Significant judgment is required in determining if a valuation allowance should
be established, and the amount of such allowance if required. Factors used in
making this determination include estimates relating to the performance of the
business including the ability to generate capital gains. Consideration is
given to, among other things in making this determination, i) future
taxable income exclusive of reversing temporary differences and carryforwards,
ii) future reversals of existing taxable temporary differences,
iii) taxable income in prior carryback years, and iv) tax planning
strategies. Based on analysis of the Companys tax position, management
believes it is more likely than not that the results of future operations and
implementation of tax planning strategies will generate sufficient taxable
income to enable the Company to utilize all of its deferred tax assets.
Accordingly, no valuation allowance for deferred tax assets has been
established as of March 31, 2010 and 2009.
Included
in the Companys deferred income tax assets are tax benefits related to net
operating loss carryforwards of $14 million which will expire beginning December 31,
2025. As a result of the Companys ability to file a consolidated U.S. federal
income tax return including the Companys life insurance subsidiaries in 2010,
as well as the expected level of taxable income management believes the Companys
tax credit carryforwards will be utilized in the current year and therefore are
not reflected as a deferred tax asset.
As
of March 31, 2010 and December 31, 2009, the Company had $7
million of gross unrecognized tax benefits and $33 million of gross
unrecognized tax expense, respectively. If recognized, approximately $79
million and $81 million, net of federal tax benefits, of unrecognized tax
benefits as of March 31, 2010 and December 31, 2009,
respectively, would affect the effective tax rate.
The
Company recognizes interest and penalties related to unrecognized tax benefits
as a component of the income tax provision. The Company recognized a net
reduction of $10 million in interest and penalties for the three months ended March 31, 2010.

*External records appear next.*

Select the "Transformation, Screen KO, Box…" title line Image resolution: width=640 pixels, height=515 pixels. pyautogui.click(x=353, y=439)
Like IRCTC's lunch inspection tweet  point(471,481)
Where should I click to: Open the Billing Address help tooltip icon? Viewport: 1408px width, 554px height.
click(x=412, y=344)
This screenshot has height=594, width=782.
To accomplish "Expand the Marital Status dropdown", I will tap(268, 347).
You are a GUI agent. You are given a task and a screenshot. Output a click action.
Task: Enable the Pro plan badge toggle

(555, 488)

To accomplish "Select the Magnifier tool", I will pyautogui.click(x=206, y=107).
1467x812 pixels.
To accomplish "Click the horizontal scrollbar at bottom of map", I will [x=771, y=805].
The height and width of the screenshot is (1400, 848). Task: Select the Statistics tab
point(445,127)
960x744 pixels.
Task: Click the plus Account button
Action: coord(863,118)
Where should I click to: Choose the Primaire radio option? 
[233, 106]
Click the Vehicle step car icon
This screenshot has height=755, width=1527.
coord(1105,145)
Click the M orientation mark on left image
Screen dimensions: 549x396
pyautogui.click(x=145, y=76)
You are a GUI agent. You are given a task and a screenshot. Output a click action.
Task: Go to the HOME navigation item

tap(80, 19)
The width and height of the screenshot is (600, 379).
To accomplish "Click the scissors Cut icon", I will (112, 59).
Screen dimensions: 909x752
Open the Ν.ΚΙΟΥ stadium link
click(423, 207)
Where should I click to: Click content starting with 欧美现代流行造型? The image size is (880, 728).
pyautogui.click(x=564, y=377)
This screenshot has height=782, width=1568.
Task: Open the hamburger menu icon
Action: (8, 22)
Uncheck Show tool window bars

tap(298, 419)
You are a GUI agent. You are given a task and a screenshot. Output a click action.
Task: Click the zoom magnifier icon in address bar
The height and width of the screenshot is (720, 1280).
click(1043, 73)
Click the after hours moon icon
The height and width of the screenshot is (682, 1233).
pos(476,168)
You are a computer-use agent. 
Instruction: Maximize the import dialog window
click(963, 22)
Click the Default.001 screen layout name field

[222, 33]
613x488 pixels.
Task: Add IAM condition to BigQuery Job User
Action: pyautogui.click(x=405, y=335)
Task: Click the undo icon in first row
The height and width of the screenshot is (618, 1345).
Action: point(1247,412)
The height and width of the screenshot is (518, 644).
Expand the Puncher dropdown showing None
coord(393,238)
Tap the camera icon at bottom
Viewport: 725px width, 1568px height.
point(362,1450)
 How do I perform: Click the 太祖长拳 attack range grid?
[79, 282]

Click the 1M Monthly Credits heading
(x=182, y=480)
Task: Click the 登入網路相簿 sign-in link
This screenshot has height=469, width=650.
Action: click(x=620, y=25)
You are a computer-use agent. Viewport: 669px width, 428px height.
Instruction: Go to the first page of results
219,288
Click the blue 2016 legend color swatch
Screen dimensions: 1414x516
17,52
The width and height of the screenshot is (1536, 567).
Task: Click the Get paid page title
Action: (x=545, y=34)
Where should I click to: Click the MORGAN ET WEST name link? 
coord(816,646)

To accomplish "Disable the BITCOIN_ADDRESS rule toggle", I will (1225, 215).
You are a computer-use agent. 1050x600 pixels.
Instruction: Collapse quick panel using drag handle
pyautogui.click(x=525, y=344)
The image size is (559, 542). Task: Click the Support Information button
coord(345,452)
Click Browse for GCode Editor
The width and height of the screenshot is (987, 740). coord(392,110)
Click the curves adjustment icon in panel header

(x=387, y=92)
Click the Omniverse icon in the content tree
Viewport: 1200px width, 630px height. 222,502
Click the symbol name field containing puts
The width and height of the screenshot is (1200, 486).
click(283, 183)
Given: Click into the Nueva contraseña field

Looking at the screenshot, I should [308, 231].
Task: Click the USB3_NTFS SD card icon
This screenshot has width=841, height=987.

At March 31, 2010 and December 31, 2009, the Company had a
receivable of $22 million and $12 million, respectively, related to
accrued interest and penalties.
It
is reasonably possible that the total amounts of unrecognized tax benefits will
change in the next 12 months. Based on the current audit position of the
Company, it is estimated that the total amount of gross unrecognized tax
benefits may increase by $20 million to $25 million in the next 12 months.
The
Company or one or more of its subsidiaries files income tax returns in the U.S.
federal jurisdiction, and various states and foreign jurisdictions. With few exceptions,
the Company is no longer subject to U.S. federal, state and local, or non-U.S.
income tax examinations by tax authorities for years before 1997.
The Internal Revenue Service (IRS), as part of the overall examination
of the American Express Company consolidated return, completed its field
examination of the Companys U.S. income tax returns for 1997 through 2002
during 2008 and completed its field examination of 2003 through 2004 in
the third quarter of 2009. However, for federal income tax purposes these years
continue to remain open as a consequence of certain issues under appeal.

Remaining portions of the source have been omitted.